Per orientare il lettore, il Modello Standard si situa all'interno del quadro concettuale della fisica moderna, costruito nei primi decenni del secolo scorso e formato dalla meccanica quantistica e dalla relatività speciale. Il Modello Standard descrive tutta la materia e tutte le forze eccetto la gravità. Quindi include (ed estende) l'elettrodinamica di Maxwell, ma non include la forza di gravità, descritta in passato dalla gravitazione universale di Newton, e oggi dalla relatività generale di Einstein. Ma il Modello Standard è una teoria strana. Non ha la luminosa semplicità delle grandi teorie, come appunto la gravitazione universale di Newton, l'elettrodinamica di Maxwell, o la relatività generale di Einstein: teorie la cui sterminata ricchezza si può riassumere, per ciascuna, in una semplice e breve equazione. È invece una teoria intricata, costruita pezzo per pezzo, mettendo insieme misure raffinate, indizi, idee brillanti, guizzi di fantasia, calcoli tecnici pesanti e faticosi, e strani argomenti involuti. Il risultato è una struttura matematica articolata, che molti continuano a giudicare troppo complessa e artificiosa per essere credibile: un patchwork di pezzetti aggiustati.

Un professore dell'Università di Bologna introduceva non molto tempo fa il corso sul Modello Standard dicendo agli studenti «quelli fra voi con genuino spirito da teorici troveranno questa teoria indigeribile». All'inizio, in effetti, nessuno aveva preso il Modello Standard del tutto sul serio. La varietà delle particelle osservate e delle loro reazioni veniva ridotta a un paio di forze che agiscono su una famigliola di una quindicina di particelle "elementari", il tutto organizzato da una raffinata e complicata struttura matematica. Ma sembrava un gioco a incastri troppo intricato per essere realistico: più un esercizio di stile che una scoperta della struttura del mondo.

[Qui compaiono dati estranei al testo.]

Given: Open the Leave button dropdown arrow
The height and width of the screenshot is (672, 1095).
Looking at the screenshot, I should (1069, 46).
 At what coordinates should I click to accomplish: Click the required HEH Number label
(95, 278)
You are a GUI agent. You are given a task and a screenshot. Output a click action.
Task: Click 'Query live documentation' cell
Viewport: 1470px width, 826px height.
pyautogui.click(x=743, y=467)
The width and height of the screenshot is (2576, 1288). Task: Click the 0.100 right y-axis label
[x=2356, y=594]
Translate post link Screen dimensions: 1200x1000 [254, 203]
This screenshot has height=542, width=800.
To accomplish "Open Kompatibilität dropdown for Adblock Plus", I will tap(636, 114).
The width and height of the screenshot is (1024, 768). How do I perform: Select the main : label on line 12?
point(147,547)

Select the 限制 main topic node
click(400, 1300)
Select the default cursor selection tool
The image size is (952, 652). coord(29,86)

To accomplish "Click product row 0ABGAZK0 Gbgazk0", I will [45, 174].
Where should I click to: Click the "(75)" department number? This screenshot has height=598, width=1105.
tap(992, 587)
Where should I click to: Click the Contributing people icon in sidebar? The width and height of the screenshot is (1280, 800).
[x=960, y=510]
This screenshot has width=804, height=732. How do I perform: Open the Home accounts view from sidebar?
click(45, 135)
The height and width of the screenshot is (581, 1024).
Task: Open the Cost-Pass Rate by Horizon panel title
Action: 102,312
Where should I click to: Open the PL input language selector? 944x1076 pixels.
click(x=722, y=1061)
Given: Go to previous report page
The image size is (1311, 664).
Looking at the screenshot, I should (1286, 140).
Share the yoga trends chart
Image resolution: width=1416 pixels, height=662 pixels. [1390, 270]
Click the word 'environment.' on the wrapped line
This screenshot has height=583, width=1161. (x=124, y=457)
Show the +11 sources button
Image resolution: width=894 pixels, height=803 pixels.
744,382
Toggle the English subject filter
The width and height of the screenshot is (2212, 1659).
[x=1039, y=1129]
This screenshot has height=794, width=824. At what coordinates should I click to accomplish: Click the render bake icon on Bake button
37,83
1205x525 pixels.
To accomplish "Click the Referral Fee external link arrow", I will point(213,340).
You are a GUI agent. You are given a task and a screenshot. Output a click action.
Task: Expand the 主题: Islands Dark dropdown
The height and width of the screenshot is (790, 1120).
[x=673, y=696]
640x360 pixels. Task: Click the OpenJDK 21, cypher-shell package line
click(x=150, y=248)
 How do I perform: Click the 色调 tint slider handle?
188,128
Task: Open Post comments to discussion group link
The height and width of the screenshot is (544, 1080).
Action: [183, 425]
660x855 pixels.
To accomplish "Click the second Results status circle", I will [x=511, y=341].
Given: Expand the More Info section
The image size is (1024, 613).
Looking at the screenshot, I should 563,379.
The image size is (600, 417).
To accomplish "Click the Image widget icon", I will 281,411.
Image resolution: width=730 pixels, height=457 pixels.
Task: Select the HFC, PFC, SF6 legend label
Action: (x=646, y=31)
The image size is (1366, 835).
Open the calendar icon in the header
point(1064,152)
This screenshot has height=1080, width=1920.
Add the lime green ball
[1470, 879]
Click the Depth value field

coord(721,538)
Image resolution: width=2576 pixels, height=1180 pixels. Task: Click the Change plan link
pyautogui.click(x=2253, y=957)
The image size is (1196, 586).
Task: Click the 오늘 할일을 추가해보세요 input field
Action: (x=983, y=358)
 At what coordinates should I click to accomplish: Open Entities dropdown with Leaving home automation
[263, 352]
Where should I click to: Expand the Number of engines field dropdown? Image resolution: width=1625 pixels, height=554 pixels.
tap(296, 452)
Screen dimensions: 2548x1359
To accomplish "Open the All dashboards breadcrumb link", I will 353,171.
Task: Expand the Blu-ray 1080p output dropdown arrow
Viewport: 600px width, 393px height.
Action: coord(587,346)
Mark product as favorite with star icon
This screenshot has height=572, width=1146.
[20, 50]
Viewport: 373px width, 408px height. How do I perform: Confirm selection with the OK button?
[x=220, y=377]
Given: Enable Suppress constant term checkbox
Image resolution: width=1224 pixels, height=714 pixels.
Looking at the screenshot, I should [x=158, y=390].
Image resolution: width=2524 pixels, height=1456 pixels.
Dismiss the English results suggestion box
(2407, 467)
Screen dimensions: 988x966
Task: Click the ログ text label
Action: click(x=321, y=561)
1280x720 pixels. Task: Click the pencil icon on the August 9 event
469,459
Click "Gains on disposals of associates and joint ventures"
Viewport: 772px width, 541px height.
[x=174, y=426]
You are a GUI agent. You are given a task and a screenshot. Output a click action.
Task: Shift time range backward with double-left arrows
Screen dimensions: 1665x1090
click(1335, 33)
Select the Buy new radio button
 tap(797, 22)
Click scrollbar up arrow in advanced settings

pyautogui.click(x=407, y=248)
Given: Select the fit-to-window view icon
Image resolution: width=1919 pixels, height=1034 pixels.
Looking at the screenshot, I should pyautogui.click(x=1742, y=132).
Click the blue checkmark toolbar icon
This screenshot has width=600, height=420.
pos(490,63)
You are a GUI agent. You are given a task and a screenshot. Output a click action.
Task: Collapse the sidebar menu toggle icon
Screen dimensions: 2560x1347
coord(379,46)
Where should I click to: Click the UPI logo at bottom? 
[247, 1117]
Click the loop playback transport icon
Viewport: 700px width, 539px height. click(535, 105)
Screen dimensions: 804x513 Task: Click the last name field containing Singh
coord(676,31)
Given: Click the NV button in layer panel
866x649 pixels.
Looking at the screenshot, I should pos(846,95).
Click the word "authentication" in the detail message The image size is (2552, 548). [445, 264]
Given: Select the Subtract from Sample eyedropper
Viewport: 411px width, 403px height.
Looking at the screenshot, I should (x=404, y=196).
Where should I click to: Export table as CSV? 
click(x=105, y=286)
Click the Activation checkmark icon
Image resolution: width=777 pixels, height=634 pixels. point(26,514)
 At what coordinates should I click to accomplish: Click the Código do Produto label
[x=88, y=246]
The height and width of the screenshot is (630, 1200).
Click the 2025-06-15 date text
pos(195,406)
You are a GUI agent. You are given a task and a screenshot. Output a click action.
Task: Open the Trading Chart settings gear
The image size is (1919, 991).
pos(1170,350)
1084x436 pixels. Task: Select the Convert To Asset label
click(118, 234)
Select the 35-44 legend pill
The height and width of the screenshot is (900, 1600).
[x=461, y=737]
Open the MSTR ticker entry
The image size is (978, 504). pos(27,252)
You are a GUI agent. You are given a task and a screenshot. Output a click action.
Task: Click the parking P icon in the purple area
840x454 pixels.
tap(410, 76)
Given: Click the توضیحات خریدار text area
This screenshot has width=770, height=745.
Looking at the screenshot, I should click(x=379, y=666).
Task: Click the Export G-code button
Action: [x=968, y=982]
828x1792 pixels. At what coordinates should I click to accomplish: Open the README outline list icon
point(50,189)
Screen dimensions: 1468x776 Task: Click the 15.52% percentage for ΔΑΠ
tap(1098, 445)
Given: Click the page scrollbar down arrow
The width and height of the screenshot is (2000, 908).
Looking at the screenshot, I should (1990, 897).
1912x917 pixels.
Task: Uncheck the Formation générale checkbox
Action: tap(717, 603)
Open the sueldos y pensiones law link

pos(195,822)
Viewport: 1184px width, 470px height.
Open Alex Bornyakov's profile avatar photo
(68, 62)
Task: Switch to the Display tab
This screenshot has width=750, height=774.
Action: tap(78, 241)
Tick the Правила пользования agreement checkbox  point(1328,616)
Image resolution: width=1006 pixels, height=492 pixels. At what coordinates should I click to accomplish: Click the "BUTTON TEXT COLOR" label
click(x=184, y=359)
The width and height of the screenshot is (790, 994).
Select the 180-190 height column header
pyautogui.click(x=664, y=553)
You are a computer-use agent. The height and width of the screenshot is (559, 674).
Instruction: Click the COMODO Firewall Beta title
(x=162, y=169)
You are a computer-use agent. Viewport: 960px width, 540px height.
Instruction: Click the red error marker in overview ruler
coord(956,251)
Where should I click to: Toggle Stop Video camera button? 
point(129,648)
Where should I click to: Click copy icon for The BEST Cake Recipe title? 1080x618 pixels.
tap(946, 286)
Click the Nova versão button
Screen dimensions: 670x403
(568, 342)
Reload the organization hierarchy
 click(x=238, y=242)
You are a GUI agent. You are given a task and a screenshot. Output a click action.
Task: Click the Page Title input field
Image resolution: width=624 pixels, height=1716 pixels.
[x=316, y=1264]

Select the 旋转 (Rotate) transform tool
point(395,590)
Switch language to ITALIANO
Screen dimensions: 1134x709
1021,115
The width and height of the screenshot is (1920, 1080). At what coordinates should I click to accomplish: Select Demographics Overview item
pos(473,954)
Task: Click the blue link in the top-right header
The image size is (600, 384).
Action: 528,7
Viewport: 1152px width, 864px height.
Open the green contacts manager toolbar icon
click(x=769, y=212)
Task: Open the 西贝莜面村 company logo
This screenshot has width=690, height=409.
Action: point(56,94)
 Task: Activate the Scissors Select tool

Invece, una dopo l'altra, con micidiale accuratezza, tutte le previsioni del Modello Standard si sono rivelate esatte.

A ogni passo, i fisici dicevano «ma guarda un po'», poi scuotevano la testa aspettandosi che comunque non sarebbe andata la bene la prossima volta. E invece inesorabilmente la sorpresa era sempre che non succedeva nulla di sorprendente rispetto alle previsioni del misconosciuto Modello. Le più spericolate acrobazie teoriche utilizzate per costruire quest'incastro sorprendente, si rivelavano colpire nel segno: particelle venivano scovate esattamente là dov'erano state previste, e le misure più accurate non facevano che confermare calcoli già fatti dai teorici. Restava un ultimo buco: la particella di Higgs. Ma era un buco maggiore, perché si trattava di un'ipotetica particella di un tipo diverso da tutte le altre osservate, e la sua giustificazione era molto indiretta.

Grossomodo, l'argomento di Peter Higgs e colleghi era stato questo: gli esperimenti indicano che fra le particelle agiscono forze a corto raggio, cioè forze che agiscono solo da molto vicino. Ma non si conoscono appropriate teorie per forze a corto raggio. L'idea di Higgs è stata d'immaginare che le forze fossero in realtà a lungo raggio, ma esistesse una particella che agisse da schermo, e, per così dire, mangiasse l'azione a lungo raggio. Un simile macchinoso ingranaggio avrebbe dovuto funzionare anche per la massa delle particelle elementari: osserviamo che hanno massa, ma riusciamo a scrivere teorie per rendere conto delle forze che le guidano solo per particelle senza massa.